▶ [WHAT IS NEEDED] How many lines in the entries below contain the string "pixel"? Reply with the number only.

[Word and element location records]
________________________________________
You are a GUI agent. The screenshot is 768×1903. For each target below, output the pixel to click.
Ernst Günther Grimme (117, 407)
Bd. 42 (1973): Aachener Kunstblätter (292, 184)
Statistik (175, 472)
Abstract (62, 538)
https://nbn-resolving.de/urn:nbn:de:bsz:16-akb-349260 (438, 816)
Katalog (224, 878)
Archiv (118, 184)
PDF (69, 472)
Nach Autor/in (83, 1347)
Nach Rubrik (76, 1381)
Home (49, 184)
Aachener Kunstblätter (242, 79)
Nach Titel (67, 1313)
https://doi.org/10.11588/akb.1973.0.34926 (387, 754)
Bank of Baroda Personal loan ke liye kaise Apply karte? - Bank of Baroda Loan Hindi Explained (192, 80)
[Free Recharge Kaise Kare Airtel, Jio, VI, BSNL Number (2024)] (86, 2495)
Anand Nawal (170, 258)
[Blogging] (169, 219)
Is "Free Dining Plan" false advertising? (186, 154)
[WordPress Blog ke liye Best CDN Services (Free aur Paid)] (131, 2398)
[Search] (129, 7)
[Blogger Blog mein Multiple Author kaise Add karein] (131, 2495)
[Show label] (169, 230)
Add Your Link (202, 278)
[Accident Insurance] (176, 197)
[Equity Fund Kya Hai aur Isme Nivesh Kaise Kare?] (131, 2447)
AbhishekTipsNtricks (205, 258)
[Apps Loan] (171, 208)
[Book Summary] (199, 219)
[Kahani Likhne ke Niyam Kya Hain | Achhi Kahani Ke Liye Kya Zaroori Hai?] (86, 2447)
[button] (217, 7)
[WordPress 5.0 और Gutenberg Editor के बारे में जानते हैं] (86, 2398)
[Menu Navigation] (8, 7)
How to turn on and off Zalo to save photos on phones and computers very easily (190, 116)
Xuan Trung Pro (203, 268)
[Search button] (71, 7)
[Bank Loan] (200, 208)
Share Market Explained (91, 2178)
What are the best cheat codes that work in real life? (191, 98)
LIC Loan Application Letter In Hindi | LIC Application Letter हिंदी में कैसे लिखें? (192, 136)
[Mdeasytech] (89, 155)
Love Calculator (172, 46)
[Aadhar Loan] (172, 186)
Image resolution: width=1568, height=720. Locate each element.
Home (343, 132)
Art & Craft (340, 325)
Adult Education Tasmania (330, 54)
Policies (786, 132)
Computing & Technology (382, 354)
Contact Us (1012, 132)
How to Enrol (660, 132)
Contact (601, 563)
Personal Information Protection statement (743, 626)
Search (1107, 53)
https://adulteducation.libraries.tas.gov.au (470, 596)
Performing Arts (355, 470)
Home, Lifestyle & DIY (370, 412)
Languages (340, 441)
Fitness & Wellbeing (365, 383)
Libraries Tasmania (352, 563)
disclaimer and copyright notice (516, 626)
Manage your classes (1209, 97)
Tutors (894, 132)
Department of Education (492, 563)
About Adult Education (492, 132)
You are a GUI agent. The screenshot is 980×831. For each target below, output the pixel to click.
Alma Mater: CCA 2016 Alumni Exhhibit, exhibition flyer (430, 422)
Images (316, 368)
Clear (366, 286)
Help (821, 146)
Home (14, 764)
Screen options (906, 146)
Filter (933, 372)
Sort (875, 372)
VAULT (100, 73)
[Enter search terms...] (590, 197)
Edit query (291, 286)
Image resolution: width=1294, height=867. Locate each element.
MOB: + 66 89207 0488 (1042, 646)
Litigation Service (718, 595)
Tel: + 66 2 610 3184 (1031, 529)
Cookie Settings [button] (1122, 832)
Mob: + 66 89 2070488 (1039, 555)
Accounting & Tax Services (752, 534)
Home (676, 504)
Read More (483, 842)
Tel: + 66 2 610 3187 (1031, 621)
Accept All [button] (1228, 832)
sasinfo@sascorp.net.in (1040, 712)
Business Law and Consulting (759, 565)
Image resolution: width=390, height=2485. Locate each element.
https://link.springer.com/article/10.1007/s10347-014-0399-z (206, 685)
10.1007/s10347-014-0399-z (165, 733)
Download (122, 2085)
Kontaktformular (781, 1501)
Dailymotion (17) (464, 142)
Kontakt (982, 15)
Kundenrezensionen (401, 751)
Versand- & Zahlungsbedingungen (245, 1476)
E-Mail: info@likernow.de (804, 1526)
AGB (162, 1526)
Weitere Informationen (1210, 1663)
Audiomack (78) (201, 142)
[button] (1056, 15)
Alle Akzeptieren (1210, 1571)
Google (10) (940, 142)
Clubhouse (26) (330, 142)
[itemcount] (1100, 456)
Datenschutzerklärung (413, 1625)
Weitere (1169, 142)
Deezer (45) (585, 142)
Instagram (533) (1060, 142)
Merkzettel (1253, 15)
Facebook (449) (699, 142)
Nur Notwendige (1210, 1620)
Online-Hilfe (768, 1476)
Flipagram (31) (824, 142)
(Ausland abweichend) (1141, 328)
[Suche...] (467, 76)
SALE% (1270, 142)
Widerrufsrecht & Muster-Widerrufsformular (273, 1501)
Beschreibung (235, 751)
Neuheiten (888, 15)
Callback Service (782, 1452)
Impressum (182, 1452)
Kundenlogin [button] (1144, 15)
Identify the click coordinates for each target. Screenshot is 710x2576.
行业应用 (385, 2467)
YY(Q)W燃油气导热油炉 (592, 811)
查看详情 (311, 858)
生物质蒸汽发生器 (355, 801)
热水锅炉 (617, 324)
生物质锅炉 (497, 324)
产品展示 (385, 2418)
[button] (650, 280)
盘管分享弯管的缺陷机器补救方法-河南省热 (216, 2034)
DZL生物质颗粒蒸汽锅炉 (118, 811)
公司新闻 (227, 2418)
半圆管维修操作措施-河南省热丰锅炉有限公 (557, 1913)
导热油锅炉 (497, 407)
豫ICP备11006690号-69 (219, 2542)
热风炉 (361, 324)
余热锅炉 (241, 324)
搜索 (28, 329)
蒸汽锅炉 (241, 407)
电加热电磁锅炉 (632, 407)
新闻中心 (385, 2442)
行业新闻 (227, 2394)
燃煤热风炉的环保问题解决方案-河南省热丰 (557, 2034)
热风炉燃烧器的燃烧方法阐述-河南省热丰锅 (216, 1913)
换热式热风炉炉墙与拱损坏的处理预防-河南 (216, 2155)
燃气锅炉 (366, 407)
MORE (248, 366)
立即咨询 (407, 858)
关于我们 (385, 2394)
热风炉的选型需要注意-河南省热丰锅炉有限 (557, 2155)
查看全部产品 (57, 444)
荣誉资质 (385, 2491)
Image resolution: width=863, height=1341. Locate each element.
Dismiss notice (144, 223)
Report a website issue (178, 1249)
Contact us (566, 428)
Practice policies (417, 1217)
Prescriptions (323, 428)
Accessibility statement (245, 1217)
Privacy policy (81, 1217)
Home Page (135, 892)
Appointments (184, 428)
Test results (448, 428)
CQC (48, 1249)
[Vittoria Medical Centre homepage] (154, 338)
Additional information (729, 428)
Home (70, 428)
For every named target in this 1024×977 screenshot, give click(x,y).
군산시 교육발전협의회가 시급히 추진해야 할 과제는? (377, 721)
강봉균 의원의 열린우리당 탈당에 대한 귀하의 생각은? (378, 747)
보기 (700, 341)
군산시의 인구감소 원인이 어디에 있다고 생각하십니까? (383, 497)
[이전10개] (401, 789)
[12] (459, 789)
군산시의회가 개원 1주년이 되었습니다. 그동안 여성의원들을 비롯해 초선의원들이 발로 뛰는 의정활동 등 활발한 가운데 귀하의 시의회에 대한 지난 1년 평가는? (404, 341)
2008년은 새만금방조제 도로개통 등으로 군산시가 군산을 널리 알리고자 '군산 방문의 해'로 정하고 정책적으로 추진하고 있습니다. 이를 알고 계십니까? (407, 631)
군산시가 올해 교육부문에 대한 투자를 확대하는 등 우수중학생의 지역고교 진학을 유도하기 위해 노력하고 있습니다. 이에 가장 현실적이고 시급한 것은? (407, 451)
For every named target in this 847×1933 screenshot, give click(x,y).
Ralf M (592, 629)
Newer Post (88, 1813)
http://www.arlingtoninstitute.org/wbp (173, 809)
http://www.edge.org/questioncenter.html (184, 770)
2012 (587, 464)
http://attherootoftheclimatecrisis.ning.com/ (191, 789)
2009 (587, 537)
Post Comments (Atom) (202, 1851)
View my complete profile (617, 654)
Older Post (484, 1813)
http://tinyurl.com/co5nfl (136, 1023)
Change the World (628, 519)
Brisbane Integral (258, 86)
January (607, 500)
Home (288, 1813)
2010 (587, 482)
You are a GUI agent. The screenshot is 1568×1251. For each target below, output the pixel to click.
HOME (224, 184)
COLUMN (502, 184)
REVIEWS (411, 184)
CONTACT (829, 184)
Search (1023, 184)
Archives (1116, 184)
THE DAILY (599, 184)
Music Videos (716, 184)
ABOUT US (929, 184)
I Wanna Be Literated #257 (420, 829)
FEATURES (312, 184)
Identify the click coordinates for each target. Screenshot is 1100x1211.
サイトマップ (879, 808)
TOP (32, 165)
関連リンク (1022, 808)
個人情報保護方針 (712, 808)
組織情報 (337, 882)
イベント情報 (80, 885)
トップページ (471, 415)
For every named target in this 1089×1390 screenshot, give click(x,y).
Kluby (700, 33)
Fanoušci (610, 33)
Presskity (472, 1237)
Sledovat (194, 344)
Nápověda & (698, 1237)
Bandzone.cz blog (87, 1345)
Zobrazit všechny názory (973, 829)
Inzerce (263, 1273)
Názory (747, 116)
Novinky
________________________________________
▶ [ANSWER TO THE TASK] 3